Servicing the formidable force of US corporate lawyers, American Document Management ("AmDoc"), specialists in the electronic management of business documents, have announced an agreement with Equivio to provide technology for detection of near-duplicate documents.
Now since they said it first, one has to chuckle or perhaps wince a little here. After all, are not most of those US$ 400 per hour cut-and-paste contracts, uh, "near-duplicates"? The answer is more than partially yes. And of course this makes perfect sense.The new service groups similar documents together into sets of near-duplicates, which according to Equivio, typically represent between 20 to 50 percent of email and files in document repositories.
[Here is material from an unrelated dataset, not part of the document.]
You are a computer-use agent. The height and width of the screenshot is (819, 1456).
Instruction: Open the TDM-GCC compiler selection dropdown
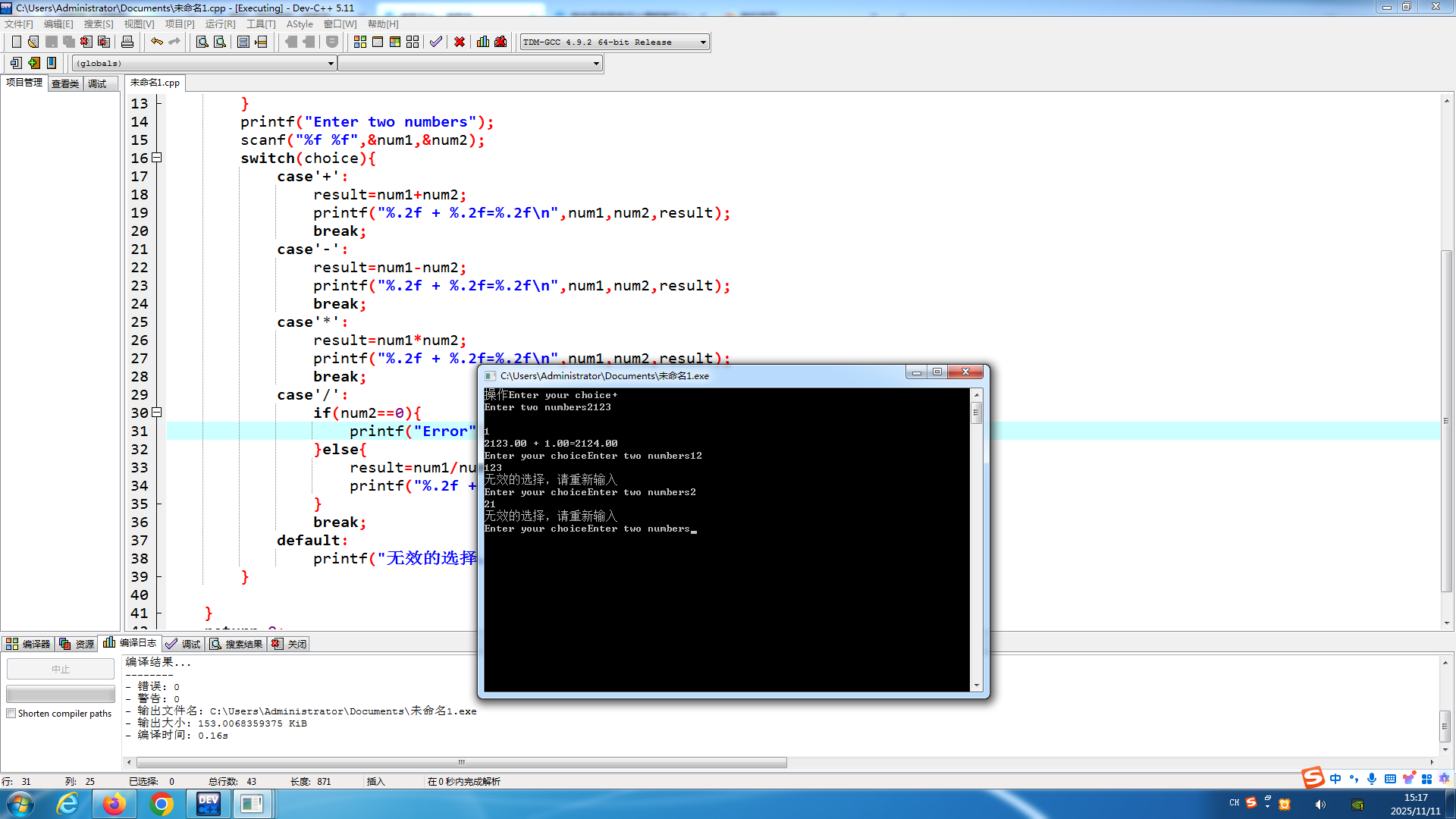tap(703, 42)
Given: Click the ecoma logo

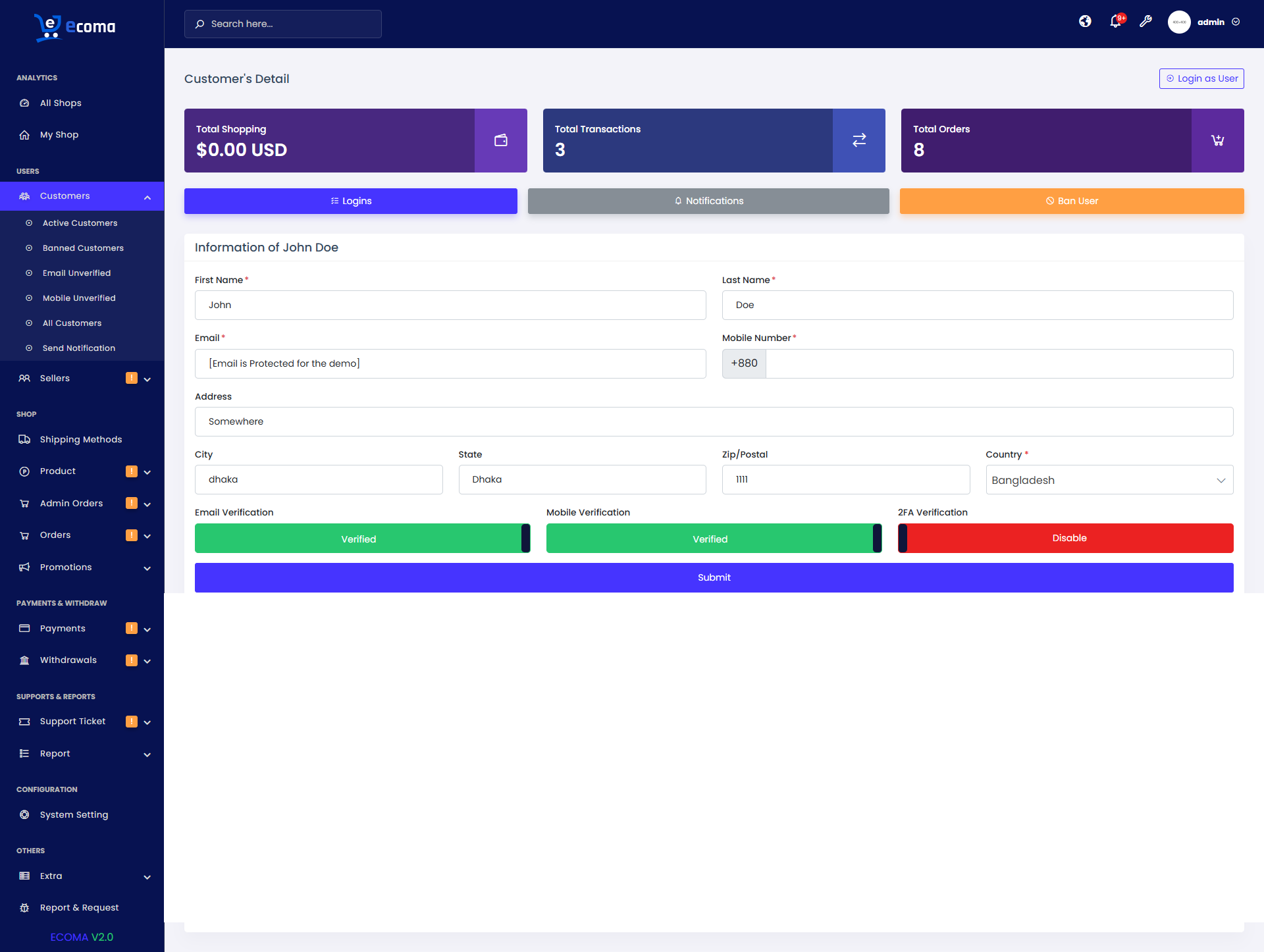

The near-dupe groupings are then presented to users, supporting a more coherent, systematic review process -- reducing the time and cost required to wade through a large document collection.
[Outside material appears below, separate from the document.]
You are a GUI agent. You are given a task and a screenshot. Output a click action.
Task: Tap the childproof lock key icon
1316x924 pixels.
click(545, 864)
And, don't think AmDoc rests with a definition of "document" as just typed communications. Not so. There's a wider reach, at least when companies deploy their solutions. AmDoc includes video, voice-mail, web pages, and presentations in its definition list of "documents." Working at a binary level, the Equivio technology is largely agnostic when it comes to file types.
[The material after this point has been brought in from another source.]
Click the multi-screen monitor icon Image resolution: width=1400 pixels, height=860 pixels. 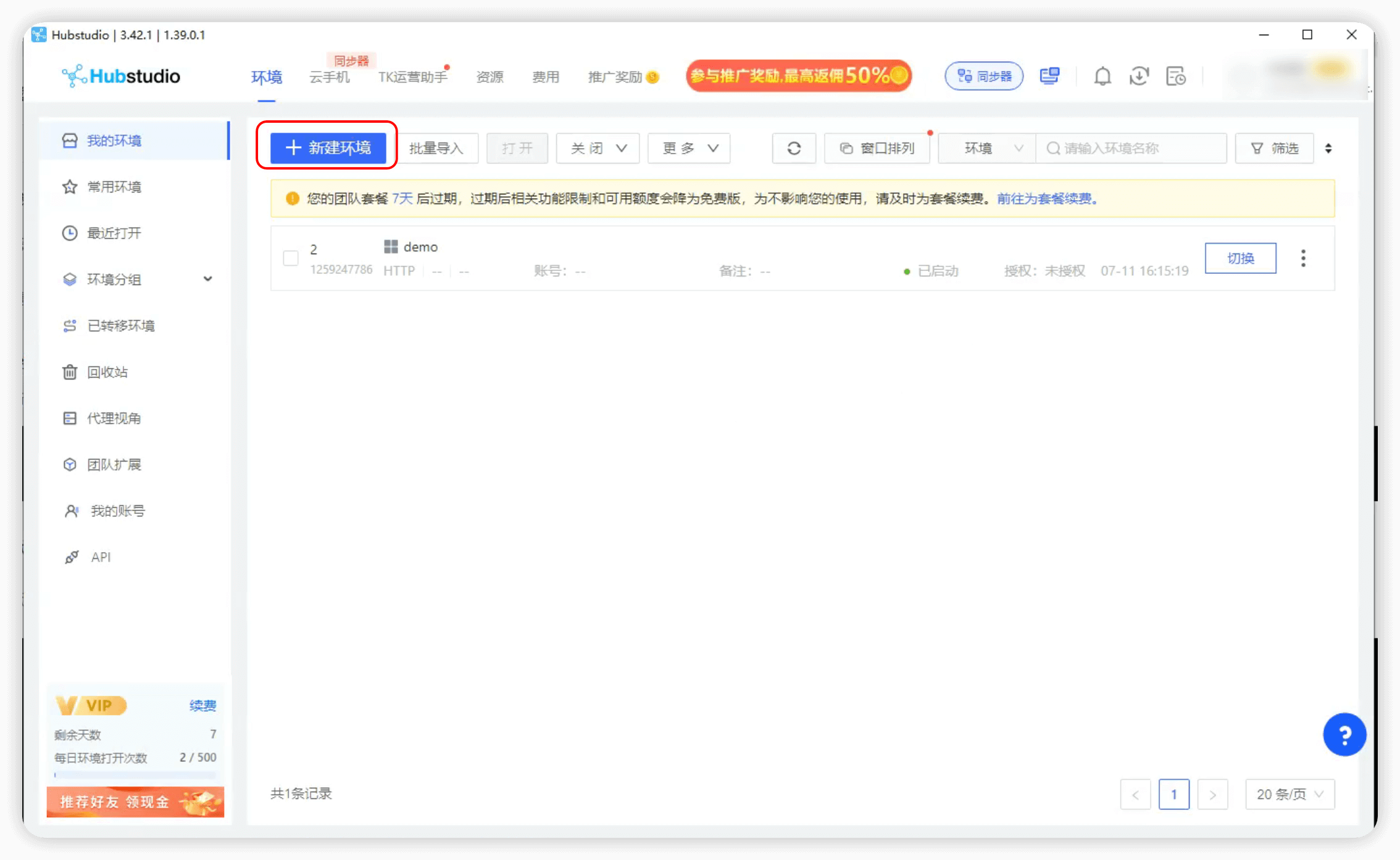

Founded in 2004, Equivio's document inspection and matching technology was released in January 2005. As one would expect, being able to detect near duplicates is a much trickier science than discovering exact matches.
Exact matching can rely on CRC or MD5 signatures to quickly assess exact matching. Whereas assessing approximate similarity tends to be much more computationally intensive and generally more algorithmically challenging. This is where the company has set itself aside from the competition.
Near duplicate documents can have a range of differences. Examples include document versions, emails sent to different destinations, or similar proposals sent to several clients. Additionally, Equivio can detect similar documents with different file types. For example a Microsoft Word source version and a PDF delivery copy.
The company claims that near-duplicates are especially common in email, business templates, such as proposals, customer letters, and contracts, and forms, such as purchase or travel requests.
Once near duplicate sets are built, the reviewer can open a single document in the set, called the "pivot document", and then if desired, may view difference reports in the context of the grouping.
Its cut and paste on steroids and one more round of golf the guy who can keep the interns busiest. Sounds like a fit.